![]()
A S C R A P B O O K O F S O L U T I O N S F O R T H E P H O T O G R A P H E R
![]()
Enhancing the enjoyment of taking pictures with news that matters, features that entertain and images that delight. Published frequently.
22 July 2025
It didn't occur to us that the same issue that killed our bandwidth check on the Sonic server would also affect the cron that updated our site map. That issue was Sonic's cessation of shell services.
We had figured out a way to report our bandwidth usage reading the apache log remotely, task we could cron on our own system. But we neglected to do the same thing for generating our site map.
That's used for more efficient indexing of the site by services like Google.
So, in addition to refining our htaccess and robots.txt files (and making sure they are compatible with the older version of apache that Sonic runs), we decided to update our sitemap generation.
Our old cron on the Sonic server had been running a Perl program Google had distributed long ago. It never failed us but, with nearly 10,000 stories on the site, it was generating a file that was much too large for Google.
Our first thought was to get modern. So we hunted for a free script written in PHP that would generate the site map. We could store it on the site, bookmark it and run it when necessary or, like our bandwidth check, from a cron on our system.
We tried a few of them. They all had problems. Some couldn't correctly expand a relative URL to an absolute one. Others aborted after about a thousand files. Some couldn't divine the modification date. They all insisted on all two nonsense fields to the XML site map files (priority, which they all set at 1, and update frequency, which they all set as Daily).
After a while, we felt like we were correcting student assignments, debugging these things.

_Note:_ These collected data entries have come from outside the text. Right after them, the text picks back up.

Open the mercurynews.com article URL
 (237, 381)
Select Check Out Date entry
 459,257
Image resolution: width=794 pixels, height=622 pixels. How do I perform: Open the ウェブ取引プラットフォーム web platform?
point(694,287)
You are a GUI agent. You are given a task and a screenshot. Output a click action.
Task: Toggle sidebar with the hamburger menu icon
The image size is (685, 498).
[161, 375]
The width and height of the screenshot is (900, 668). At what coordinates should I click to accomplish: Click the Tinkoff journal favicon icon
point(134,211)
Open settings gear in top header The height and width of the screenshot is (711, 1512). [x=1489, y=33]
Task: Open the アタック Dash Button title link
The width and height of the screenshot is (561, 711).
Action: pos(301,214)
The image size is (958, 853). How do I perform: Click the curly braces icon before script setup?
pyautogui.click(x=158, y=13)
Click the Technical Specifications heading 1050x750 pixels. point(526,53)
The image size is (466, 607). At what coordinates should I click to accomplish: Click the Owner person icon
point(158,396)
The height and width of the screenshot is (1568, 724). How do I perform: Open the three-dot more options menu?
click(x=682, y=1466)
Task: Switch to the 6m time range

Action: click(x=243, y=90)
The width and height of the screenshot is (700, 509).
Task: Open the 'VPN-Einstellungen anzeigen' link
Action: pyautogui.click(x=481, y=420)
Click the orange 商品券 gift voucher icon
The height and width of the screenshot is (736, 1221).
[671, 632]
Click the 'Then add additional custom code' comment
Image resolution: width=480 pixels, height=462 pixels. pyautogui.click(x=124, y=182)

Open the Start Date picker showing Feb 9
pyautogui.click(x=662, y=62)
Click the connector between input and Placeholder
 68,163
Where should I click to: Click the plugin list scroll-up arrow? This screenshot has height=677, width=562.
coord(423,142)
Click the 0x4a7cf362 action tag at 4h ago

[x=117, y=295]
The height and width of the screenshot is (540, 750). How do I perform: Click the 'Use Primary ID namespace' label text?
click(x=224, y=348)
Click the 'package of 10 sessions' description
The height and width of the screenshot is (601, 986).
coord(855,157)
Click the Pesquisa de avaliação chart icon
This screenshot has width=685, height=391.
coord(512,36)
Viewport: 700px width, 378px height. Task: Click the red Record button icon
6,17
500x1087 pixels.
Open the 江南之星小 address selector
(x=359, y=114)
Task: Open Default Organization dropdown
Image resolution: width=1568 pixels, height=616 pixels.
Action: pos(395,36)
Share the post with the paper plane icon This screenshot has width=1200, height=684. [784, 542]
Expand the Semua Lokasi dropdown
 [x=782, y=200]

A site maps is simply a list of the URLs that compose a site. Reporting he last modification date for each of them helps whatever is crawling the site to find the new stuff and skip the old stuff. So that should allow smarter indexing requiring less bandwidth.
A win win, in short.
Well, we know how to list files recursively in Perl, so we wrote a very short program to do that for the Photo Corners site. And we know how to find the modification date of a file in Perl and how to format that date, too. And once we had that data, it was simple enough (in Perl) to format it as XML.
Before we knew it, we had a Perl program of about 40 lines (with comments) to create a site map. The Google Perl program we had used was over 3,000 lines, most of which was never executed for our site.
We'll have to see how Google and other legitimate indexers accept the new site map (there are actually three the new software generates to keep within size limits). But we're confident we can address any issues in our efficient little solution.